Rafe cameron

    Rafe cameron

    Exes or still more?

    Rafe cameron
    c.ai

    The bonfire crackled against the night, painting the familiar faces of the Outer Banks in flickering shades of orange and gold. The air was thick with salt, smoke, and the electric tension that always hummed when Kooks and Pogues were forced to share the same stretch of sand.

    Y/N Routledge, seventeen, leaned against the side of the Pogue, her brother John B’s battered van, a can of warm beer in her hand. She watched the scene with a practiced, detached coolness. To anyone looking, she was the picture of a Pogue badass: scuffed boots, a defiant glint in her eyes, her posture screaming she didn’t give a damn. And most of the time, she didn’t. But tonight, her stomach was a tight knot.

    “You good?” JJ Maybank materialized beside her, bumping his shoulder against hers. He was her kindred spirit in chaos, the male version of her own reckless heart.

    “Peachy,” she lied, her voice a low rasp. “Just waiting for the inevitable explosion.”

    She wasn’t like John B. Her brother had a hopeful, dreamer’s heart, fueled by maps and legends of their missing father. Y/N’s fuel was simpler: adrenaline, loyalty, and a deep-seated anger at a world that had taken her mom to an overdose and her dad to the sea. She protected her own with a ferocity that scared even the Kooks. Her family was right here: John B, JJ, Kiara, Pope, Sarah, and Cleo. They were her crew, her treasure-hunting partners, her everything.

    And then there was the ghost in the Gucci loafers.

    Rafe Cameron stood across the fire, holding court. The Kook king. Sarah’s brother. The mistake that had carved a year-long scar across her life. A year of toxic, explosive passion where they’d loved and hated with equal, terrifying intensity. He’d been her first everything—first real love, first heartbreak, the one who’d handed her her first line of coke with a smirk, teaching her to numb the pain he often caused. She’d ended it five months ago after she’d found him with someone else at the country club. Clean break. Or so she told everyone.
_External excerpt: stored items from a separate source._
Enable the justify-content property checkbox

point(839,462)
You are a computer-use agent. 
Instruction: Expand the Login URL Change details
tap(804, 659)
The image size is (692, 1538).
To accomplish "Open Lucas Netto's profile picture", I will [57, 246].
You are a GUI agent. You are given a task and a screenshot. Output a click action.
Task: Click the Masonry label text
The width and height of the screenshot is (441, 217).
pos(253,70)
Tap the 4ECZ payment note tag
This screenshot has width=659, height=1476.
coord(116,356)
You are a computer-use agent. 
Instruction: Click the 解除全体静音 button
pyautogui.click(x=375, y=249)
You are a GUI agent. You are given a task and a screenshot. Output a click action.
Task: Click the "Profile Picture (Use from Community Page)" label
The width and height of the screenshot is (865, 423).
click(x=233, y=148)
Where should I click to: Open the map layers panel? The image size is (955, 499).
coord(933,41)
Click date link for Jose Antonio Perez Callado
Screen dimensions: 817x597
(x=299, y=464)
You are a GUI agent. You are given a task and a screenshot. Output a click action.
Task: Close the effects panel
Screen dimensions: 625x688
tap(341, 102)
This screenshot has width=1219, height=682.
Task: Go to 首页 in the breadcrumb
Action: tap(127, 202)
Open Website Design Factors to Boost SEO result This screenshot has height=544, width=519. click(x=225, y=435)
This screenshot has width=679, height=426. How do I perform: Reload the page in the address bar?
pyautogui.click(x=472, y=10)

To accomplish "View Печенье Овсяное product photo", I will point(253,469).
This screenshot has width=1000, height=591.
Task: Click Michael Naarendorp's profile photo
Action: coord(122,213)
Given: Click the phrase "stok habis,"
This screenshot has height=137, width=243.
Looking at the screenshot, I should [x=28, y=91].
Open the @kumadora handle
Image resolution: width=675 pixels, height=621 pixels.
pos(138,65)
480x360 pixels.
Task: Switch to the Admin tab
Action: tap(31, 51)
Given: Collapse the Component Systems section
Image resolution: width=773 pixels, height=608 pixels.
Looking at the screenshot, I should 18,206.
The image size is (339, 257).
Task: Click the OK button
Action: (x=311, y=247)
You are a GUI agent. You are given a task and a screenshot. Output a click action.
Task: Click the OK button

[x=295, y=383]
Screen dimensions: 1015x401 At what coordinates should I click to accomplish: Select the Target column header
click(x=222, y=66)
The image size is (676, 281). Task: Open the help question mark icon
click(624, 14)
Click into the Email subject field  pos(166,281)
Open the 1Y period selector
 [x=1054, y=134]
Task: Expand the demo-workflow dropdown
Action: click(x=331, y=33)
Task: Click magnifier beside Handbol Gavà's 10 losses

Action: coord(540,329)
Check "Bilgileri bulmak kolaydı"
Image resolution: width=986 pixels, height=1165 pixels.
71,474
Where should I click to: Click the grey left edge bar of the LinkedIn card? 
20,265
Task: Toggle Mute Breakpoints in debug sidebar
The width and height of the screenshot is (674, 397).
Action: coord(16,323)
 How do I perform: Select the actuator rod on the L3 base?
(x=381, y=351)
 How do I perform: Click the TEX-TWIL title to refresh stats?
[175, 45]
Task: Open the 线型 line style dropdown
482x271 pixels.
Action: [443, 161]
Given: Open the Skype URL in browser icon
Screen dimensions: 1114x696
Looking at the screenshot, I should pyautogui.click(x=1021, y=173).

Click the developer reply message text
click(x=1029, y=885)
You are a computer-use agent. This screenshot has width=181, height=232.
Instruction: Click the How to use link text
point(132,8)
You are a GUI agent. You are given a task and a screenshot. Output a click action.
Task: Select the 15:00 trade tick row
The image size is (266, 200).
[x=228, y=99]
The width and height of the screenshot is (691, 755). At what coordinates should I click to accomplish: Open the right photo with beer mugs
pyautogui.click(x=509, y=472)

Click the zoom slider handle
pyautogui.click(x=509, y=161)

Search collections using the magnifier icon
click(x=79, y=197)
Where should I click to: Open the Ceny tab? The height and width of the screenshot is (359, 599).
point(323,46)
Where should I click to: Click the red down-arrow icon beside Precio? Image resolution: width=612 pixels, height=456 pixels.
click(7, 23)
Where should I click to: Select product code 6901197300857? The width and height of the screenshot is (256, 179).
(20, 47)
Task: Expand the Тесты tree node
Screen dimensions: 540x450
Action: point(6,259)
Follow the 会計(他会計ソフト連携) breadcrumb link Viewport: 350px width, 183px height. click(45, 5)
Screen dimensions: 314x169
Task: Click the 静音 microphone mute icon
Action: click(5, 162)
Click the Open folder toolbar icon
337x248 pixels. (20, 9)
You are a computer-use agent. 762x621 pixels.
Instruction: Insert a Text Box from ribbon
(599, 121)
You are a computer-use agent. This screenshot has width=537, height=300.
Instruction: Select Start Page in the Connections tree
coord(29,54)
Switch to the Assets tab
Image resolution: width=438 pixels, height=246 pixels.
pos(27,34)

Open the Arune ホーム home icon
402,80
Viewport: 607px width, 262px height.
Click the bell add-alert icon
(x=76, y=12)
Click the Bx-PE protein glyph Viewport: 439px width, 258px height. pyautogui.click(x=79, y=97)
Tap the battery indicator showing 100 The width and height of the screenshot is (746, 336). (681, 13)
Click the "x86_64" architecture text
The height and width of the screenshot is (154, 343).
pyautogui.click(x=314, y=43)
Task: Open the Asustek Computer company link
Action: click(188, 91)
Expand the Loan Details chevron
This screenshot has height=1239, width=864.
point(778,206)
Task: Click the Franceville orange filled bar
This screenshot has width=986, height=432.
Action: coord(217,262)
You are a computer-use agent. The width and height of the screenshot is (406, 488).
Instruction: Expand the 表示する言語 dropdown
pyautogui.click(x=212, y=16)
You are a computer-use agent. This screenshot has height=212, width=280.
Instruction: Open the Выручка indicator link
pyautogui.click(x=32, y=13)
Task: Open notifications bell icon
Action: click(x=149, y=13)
    Kelce and Topper, Rafe’s sycophants, laughed too loudly at something he said, their eyes darting to her with open contempt. What did he ever see in that Pogue trash? their looks screamed. Little did they know she had to clench her jaw to stop it from trembling every time his laugh, that specific, arrogant sound, cut through the night.

    The party swelled. Music blared. Pogues danced with a wild, carefree joy, while Kooks looked on with amused superiority. Y/N was about to suggest a midnight dive to steal the vibe when a familiar, expensive cologne cut through the woodsmoke.

    “Y/N.”

    She didn’t need to turn. Her spine went rigid. Slowly, she looked over her shoulder. Rafe stood there, his blond hair gleaming in the firelight, his expression unreadable. He looked older, harder than she remembered.

    “Cameron,” she nodded, her tone flat. JJ tensed beside her, a protective growl almost audible.

    “You look… different,” Rafe said, his eyes tracing her face with an intensity that felt like a physical touch.

    “Yeah, well, not being cheated on does wonders for a person.” She took a swig of her beer, hoping he didn’t see her hand shake.

    A muscle ticked in his jaw. The old Rafe would have fired back something cruel. This one just stared. “I heard you and the crew found the coordinates to the Merchant’s last shipment.”

    Of course he had. The hunt for gold was the only thing that ever truly united the island. “Pogue business,” she shrugged.

    “It’s dangerous business,” he stepped closer, his voice dropping. The noise of the party faded into a buzz around them. “You’re playing in deep water, Y/N. Deeper than you know.”

    His concern, fake or not, ignited the old, familiar fire in her chest. “I learned how to swim in deep water from you, Rafe. Remember? You taught me how to drown all sorts of ways.”

    The barb hit its mark. His cool facade cracked, revealing a flash of the turbulent boy she’d known. “I didn’t come here to fight.”

    “Then why did you come?” The question slipped out, raw and honest, betraying her.

    For a long moment, he just looked at her.